Radiographics 2019 Mar-Apr;39(2):578-595
From the Departments of Radiology (J.C.S., A.P., O.P., M.Q., R.G.M.) and Nuclear Medicine (I.H.), Hospital Italiano, Tte Gral Juan Domingo Perón 4230, C1199ABH CABA, Buenos Aires, Argentina.
Transarterial radioembolization (TARE), also called radioembolization or selective internal radiation therapy, is an interventional radiology technique used to treat primary liver tumors and liver metastases. The aim of this therapy is to deliver tumoricidal doses of radiation to liver tumors while selecting a safe radiation dose limit for nontumoral liver and lung tissue. Hence, correct treatment planning is essential to obtaining good results. However, this treatment invariably results in some degree of irradiation of normal liver parenchyma, inducing different radiologic findings that may affect follow-up image interpretation.
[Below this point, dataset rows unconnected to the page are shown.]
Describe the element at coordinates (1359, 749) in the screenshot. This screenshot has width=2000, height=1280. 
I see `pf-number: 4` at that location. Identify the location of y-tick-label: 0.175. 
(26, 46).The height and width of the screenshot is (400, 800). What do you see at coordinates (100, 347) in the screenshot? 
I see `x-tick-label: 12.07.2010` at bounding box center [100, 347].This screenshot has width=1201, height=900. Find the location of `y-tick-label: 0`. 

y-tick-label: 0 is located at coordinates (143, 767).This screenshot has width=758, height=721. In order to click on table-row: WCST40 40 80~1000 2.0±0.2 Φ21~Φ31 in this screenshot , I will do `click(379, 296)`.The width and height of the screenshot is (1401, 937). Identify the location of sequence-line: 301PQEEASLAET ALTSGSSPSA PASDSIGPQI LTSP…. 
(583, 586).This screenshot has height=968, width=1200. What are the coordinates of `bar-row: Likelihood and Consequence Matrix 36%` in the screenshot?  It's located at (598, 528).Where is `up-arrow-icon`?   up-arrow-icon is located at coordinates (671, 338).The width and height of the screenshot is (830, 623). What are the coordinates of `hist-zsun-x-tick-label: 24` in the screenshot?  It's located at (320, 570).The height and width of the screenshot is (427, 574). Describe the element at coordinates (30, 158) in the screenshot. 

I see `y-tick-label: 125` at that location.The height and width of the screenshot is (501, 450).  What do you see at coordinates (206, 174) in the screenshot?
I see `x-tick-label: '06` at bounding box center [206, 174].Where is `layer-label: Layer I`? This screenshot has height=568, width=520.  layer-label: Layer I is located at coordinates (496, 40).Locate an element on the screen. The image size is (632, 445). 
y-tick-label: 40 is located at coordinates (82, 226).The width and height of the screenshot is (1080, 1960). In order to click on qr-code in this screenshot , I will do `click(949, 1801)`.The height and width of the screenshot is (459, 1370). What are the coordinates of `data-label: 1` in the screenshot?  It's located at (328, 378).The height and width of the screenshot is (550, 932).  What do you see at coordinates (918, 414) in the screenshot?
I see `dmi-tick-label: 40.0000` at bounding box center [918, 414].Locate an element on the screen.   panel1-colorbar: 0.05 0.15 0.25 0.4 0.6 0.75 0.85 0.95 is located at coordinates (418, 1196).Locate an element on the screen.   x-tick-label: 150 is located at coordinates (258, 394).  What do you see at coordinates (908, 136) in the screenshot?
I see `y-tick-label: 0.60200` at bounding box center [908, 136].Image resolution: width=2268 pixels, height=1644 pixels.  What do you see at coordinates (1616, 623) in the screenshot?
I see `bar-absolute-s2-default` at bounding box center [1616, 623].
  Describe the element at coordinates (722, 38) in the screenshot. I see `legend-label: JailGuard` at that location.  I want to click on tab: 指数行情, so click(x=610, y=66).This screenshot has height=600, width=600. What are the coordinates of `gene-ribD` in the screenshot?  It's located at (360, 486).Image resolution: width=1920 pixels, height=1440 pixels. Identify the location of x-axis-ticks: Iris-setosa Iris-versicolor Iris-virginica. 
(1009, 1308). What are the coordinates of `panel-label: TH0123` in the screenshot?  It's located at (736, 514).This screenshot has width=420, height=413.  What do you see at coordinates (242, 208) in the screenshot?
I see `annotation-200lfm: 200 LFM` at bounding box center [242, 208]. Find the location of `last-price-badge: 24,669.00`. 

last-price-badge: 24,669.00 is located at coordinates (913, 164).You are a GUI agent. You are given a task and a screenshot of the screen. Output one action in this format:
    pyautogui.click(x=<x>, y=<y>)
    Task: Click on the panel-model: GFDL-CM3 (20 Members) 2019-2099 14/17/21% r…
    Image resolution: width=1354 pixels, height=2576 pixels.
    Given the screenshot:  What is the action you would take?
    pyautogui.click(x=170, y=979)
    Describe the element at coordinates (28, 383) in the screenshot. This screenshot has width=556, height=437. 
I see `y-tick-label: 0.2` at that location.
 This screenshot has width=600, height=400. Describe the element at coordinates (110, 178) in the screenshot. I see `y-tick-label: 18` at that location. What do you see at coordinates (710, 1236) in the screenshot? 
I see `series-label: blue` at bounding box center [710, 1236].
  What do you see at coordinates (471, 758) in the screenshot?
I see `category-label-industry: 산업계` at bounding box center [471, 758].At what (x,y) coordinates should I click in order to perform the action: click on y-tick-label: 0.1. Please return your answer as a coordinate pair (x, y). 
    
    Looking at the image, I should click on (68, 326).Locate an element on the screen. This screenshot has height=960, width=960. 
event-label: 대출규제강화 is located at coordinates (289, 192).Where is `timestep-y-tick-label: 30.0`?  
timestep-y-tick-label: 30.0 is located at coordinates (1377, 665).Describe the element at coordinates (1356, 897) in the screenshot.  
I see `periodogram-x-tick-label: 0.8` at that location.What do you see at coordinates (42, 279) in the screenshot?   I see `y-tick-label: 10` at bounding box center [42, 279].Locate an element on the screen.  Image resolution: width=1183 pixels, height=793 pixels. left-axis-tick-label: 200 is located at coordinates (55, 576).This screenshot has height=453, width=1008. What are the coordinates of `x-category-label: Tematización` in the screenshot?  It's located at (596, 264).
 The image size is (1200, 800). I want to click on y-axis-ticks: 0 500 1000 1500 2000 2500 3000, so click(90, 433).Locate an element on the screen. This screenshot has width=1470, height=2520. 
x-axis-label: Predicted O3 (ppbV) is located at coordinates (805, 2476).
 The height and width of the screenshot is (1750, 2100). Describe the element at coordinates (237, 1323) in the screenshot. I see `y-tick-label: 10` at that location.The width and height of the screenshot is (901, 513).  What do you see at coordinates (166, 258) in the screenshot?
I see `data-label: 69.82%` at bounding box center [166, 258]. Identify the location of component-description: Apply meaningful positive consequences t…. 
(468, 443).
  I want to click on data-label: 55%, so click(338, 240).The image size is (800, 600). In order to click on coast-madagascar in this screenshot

When evaluating treatment response, the treated area size, tumor necrosis, devascularization, and changes seen at functional MRI must be taken into account. Unlike with other interventional procedures, with TARE, it can take several months for the tumor response to become evident. Ideally, responding lesions will show reduced size and decreased enhancement 3-6 months after treatment. In addition, during follow-up, there are many imaging findings related to the procedure itself (eg, peritumoral edema, inflammation, ring enhancement, hepatic fibrosis, and capsular retraction) that can make image interpretation and response evaluation difficult. Possible complications, either hepatic or extrahepatic, also can occur and include biliary injuries, hepatic abscess, radioembolization-induced liver disease, and radiation pneumonitis or dermatitis. A complete understanding of these possible posttreatment changes is essential for correct radiologic interpretations during the follow-up of patients who have undergone TARE. RSNA, 2019.